The following three chapters each deal with a type of word. In Chapter 1, Nouns in WordNet, George Miller presents a cogent discussion of the relations between nouns: synonymy, a lexical relation, and hyponymy (has narrower concept) and meronymy (has part), semantic relations. Hyponymy gives rise to the WordNet hierarchy. Unfortunately, it is not easy to get well-designed display of that hierarchy. Meronymy (has part) / holonymy (is part of) always are subject to confusion, not completely avoided in this chapter, which stems from ignoring the fact that airplane has-part wing really means "an individual object 1 which belongs to the class airplane has-part individual object 2 which belongs to the class wing". While it is true that bird has-part wing, it is by no means the same wing or even the same type of wing. Thus, the strength of a relationship established indirectly between two concepts due to a has-part relationship to the same concept may vary widely. Miller sees meronymy and hyponymy as structurally similar, both going down. But it is equally reasonable to consider a wing as something more general than an airplane and thus construe the has-part relationships going up, as is done in Chapter 13.

Chapter 2, Modifiers in WordNet by Katherine J. Miller, describes how adjectives and adverbs are handled in WordNet. It is claimed that nothing like hyponymy/hypernymy is available for adjectives. However, especially for information retrieval purposes, the following definition makes sense: Adj A has narrower term (NT) Adj B if A applies whenever B applies and A and B are not synonyms (the scope of A includes the scope of B and more). For example, red NT ruby (and conversely, ruby BT red) or large NT huge. To the extent that WordNet includes specific color values, their hierarchy is expressed only for the noun form of the color names. Hierarchical relationships between adjectives are expressed as similarity. The treatment of antonymy is somewhat tortured to take account of the fact that large vs. small and big vs. little are antonym pairs, but *large vs. little or *prompt vs. slow are not. In general, when speakers express semantic opposition, they do not use just any term for each of the opposite concepts, but they apply lexical selection rules. The simplest way to deal with this problem is to establish an explicit semantic relationship of opposition between concepts and separately record antonymy as a lexical relationship between words (in their appropriate senses). Participial adjectives are maintained in a separate file and have a pointer to the verb, unless they fit easily into the cluster structure of descriptive adjectives "rather than" having a pointer to the verb. Why a participial adjective in the cluster structure cannot also have a pointer to the verb is not explained.
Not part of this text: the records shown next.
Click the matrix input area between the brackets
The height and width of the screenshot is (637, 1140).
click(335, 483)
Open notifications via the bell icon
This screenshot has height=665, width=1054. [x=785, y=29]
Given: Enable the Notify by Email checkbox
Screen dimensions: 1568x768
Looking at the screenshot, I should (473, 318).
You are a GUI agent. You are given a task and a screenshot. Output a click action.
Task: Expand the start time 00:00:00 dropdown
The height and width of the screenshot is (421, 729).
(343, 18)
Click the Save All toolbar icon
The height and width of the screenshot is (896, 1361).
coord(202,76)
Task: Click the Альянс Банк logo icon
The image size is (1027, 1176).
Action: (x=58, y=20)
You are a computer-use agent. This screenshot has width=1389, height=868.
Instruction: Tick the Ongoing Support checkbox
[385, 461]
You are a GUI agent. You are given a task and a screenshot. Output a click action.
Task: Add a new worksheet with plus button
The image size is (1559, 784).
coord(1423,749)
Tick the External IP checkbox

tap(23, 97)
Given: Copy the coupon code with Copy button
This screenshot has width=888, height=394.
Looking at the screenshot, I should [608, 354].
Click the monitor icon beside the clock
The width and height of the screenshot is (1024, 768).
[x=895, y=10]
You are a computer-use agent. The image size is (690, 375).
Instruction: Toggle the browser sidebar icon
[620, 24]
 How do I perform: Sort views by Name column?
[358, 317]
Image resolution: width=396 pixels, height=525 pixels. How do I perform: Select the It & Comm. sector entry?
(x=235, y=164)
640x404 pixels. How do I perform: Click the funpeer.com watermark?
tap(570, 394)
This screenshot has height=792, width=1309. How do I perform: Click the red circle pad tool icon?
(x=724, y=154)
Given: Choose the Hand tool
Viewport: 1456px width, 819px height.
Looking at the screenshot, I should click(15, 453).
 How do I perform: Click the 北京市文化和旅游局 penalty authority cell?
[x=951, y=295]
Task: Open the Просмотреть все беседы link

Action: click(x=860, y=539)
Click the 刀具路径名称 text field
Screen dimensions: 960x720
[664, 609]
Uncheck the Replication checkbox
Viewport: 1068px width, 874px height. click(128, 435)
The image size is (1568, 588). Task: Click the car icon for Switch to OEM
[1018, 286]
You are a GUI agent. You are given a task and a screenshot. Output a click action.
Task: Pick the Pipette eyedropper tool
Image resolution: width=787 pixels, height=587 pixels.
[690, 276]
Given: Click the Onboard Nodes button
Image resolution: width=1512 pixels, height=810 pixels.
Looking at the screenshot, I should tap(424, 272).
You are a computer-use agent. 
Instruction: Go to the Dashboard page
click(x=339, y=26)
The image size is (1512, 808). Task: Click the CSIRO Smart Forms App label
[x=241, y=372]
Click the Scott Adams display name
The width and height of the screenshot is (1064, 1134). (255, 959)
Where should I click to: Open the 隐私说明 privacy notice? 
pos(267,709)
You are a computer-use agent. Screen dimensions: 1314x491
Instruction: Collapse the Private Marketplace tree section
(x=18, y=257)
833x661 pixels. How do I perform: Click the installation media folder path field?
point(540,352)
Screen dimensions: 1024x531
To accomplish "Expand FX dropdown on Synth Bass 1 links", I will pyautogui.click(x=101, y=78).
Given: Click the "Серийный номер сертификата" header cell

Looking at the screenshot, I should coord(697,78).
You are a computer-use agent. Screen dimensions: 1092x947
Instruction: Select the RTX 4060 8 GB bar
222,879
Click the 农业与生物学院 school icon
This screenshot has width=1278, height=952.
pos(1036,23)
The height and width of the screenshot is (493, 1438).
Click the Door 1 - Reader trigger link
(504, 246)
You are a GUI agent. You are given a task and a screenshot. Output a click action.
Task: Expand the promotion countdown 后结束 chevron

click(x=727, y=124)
In Chapter 3, A semantic network of English verbs, Christiane Fellbaum presents a carefully reasoned analysis of the semantic relations between verbs (as presented in WordNet and as presented in alternate approaches) and of the other information for verbs, especially sentence structures, given in WordNet. Much of this discussion is based on results from psycholinguistics. The relationships between verbs are all forms of a broadly defined entailment relationship: troponymy establishes a verb hierarchy (verb A has the troponym verb B if B is a particular way of doing A, corresponding to hyponymy between nouns; the reverse relation is verb B has hypernym verb A); entailment in a more specific sense (to snore entails to sleep); cause; and backward presupposition (one must know before one can forget, not given in WordNet). More refined relationship types could be defined but are not for WordNet, since they do not seem to be psychologically salient and would complicate the interface. The last is not a good reason, since detailed relationship types could be coded internally and mapped to a more general set to keep the interface simple; the additional information would be useful for specific applications. In Section 3.3.1.3 on basic level categories in verbs, the level numbers are garbled (talk is both level L+1 and level L), making the argument unclear.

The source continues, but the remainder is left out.